The approach i want to use (if possible) is to bypass all the code and read all files in a one liner kind of approach.
I know this can be done easily for single level of subfolders, but my subfolder structure is as follows
Root Folder
|
Subfolder1
|
Subfolder 2
|
X01.csv
Y01.csv
Z01.csv
|
Subfolder3
|
Subfolder4
|
X01.csv
Y01.csv
|
Subfolder5
|
X01.csv
Y01.csv
I want to read all "X01.csv" files while reading from Root Folder.
Is there a way i can read all the required files in code something like the below
filepath = "rootpath" + "/**/X*.csv"
df = spark.read.format("com.databricks.spark.csv").option("recursiveFilelookup","true").option("header","true").load(filepath)

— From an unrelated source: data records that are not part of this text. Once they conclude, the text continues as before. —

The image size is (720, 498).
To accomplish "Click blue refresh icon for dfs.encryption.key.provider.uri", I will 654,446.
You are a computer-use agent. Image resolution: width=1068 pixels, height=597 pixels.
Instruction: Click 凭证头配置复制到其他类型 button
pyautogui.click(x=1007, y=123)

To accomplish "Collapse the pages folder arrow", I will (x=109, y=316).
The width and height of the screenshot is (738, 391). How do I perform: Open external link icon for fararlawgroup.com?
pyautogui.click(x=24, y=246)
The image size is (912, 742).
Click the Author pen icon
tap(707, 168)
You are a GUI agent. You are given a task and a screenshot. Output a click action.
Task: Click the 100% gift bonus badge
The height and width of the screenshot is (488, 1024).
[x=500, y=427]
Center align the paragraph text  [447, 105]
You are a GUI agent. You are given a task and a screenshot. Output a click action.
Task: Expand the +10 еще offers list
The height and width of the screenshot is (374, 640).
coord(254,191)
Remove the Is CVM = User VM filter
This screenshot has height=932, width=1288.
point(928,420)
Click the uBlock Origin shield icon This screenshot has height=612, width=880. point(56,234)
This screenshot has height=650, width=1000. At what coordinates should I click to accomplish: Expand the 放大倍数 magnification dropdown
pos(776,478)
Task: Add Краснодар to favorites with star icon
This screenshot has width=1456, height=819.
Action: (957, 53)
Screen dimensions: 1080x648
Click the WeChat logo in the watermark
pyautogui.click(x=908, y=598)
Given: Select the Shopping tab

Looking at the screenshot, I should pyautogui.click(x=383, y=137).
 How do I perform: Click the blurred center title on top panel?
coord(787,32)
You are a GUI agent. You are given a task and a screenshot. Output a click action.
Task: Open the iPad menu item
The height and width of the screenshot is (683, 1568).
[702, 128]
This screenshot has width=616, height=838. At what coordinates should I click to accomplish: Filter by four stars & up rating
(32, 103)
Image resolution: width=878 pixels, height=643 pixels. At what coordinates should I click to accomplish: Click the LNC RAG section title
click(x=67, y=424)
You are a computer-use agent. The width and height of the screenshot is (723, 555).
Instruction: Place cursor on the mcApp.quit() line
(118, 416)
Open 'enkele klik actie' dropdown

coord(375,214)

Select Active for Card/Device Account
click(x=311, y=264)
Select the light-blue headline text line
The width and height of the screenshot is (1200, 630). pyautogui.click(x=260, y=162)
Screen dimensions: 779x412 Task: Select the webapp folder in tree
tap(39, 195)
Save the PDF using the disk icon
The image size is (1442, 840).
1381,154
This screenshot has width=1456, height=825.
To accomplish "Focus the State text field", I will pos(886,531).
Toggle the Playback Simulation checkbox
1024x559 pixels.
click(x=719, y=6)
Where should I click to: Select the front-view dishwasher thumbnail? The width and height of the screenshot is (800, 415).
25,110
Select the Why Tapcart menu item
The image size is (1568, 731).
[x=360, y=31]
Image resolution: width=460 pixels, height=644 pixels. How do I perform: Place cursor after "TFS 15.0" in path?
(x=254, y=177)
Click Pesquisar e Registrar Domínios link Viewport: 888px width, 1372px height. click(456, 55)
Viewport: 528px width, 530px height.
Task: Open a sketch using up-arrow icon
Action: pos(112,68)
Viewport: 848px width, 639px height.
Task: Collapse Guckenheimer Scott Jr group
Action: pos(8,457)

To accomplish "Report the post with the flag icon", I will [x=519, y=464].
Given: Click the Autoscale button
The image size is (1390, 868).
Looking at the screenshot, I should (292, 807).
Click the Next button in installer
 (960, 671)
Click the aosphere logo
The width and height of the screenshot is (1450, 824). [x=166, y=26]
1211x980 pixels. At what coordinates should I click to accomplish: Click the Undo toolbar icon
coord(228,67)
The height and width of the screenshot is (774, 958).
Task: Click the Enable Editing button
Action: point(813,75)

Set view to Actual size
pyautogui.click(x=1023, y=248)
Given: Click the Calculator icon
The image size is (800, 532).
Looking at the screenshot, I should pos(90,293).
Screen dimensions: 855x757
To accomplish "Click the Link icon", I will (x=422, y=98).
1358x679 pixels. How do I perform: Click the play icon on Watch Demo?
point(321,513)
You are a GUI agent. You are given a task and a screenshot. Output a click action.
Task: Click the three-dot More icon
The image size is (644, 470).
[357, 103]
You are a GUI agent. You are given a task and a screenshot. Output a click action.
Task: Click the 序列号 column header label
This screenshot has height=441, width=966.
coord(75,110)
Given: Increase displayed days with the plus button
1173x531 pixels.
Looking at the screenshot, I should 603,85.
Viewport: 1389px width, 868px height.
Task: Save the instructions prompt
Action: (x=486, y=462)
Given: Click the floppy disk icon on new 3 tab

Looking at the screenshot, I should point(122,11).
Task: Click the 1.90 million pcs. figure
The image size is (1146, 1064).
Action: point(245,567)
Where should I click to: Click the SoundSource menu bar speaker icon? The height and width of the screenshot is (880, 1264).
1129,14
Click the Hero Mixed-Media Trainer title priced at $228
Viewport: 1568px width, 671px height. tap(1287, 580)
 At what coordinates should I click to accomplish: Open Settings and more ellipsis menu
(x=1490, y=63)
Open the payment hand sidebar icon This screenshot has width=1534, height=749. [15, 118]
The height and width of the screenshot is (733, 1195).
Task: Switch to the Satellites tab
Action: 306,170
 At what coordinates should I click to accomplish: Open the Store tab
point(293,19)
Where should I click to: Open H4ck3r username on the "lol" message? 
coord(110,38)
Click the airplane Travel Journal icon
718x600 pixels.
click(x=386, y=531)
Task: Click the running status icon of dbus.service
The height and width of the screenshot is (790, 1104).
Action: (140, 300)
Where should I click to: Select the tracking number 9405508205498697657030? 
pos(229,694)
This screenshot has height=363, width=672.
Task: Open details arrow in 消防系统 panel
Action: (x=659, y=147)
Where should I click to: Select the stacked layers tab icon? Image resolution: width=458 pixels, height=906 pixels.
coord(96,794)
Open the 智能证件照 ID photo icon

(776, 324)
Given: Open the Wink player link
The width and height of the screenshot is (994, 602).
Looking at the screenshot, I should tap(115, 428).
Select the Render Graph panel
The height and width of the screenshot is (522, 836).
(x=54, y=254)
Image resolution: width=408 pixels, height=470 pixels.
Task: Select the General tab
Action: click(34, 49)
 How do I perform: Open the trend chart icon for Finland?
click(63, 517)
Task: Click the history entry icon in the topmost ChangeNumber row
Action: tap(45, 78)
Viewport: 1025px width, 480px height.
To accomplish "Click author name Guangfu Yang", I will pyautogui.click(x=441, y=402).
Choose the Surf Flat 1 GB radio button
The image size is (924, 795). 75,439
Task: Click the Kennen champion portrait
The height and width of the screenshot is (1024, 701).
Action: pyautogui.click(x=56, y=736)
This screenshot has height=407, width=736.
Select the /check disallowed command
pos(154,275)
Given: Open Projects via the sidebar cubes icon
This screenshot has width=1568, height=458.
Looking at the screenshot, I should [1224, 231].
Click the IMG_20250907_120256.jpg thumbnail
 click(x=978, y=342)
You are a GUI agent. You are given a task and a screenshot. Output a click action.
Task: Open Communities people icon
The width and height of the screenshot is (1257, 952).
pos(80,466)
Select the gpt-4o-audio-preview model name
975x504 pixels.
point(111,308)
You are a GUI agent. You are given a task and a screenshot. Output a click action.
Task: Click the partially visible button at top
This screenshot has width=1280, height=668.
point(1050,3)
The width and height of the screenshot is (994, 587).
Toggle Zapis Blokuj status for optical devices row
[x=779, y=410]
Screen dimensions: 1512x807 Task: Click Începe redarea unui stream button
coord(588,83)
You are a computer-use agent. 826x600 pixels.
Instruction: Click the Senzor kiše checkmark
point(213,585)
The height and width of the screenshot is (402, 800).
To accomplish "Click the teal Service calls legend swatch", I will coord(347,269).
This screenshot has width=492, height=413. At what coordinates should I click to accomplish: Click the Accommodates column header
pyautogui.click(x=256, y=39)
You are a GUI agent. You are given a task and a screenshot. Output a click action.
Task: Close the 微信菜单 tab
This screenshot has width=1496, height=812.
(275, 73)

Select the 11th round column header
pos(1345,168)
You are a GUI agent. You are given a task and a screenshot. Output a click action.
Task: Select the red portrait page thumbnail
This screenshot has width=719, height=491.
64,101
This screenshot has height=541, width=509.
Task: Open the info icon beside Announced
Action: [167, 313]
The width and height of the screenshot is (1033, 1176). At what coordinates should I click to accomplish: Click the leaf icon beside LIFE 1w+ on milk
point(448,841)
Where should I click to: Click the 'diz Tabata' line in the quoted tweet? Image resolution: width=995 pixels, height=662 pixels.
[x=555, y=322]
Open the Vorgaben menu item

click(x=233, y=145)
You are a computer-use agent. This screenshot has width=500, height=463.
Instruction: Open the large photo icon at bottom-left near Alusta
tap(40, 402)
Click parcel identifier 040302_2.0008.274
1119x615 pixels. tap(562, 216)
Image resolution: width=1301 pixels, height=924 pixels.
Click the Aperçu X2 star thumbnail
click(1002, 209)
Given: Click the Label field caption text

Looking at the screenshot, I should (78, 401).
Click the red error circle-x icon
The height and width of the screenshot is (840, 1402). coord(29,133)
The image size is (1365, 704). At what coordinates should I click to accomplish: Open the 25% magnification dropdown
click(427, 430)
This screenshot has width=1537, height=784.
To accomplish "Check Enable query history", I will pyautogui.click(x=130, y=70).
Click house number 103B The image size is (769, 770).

This code works fine for single level of subfolders, is there any equivalent of this for multi level folders ? i thought the "recursiveFilelookup" option would look across all levels of subfolders, but apparently this is not the way it works.
Currently i am getting a
Path not found ... filepath
exception
any help please
Have you tried using the glob.glob function?
You can use it to search for files that match certain criteria inside a root path, and pass the list of files it finds to spark.read.csv function.
For example, I've recreated the folder structure from your example inside a Google Colab environment:
To get a list of all CSV files matching the criteria you've specified, you can use the following code:
import glob
rootpath = './Root Folder/'
# The following line of code looks through all files
# inside the rootpath recursively, trying to match the
# pattern specified. In this case, it tries to find any
# CSV file that starts with the letters X, Y, or Z,
# and ends with 2 numbers (ranging from 0 to 9).
glob.glob(rootpath + "**/[X|Y|Z][0-9][0-9].csv", recursive=True)
# Returns:
# ['./Root Folder/Subfolder5/Y01.csv',
# './Root Folder/Subfolder5/X01.csv',
# './Root Folder/Subfolder1/Subfolder 2/Y01.csv',
# './Root Folder/Subfolder1/Subfolder 2/Z01.csv',
# './Root Folder/Subfolder1/Subfolder 2/X01.csv']
Now you can combine this with spark.read.csv capability of reading a list of files to get the answer you're looking for:
import glob
from pyspark.sql import SparkSession
spark = SparkSession.builder.getOrCreate()
rootpath = './Root Folder/'
spark.read.csv(glob.glob(rootpath + "**/[X|Y|Z][0-9][0-9].csv", recursive=True), inferSchema=True, header=True)
Note
You can specify more general patterns like:
glob.glob(rootpath + "**/*.csv", recursive=True)
To return a list of all csv files inside any subdirectory of rootpath.
Additionally, to consider only the immediate subdirectories files, you could use something like:
glob.glob(rootpath + "*.csv", recursive=True)
Edit
Based on your comments to this answer, does something like this works on Databricks?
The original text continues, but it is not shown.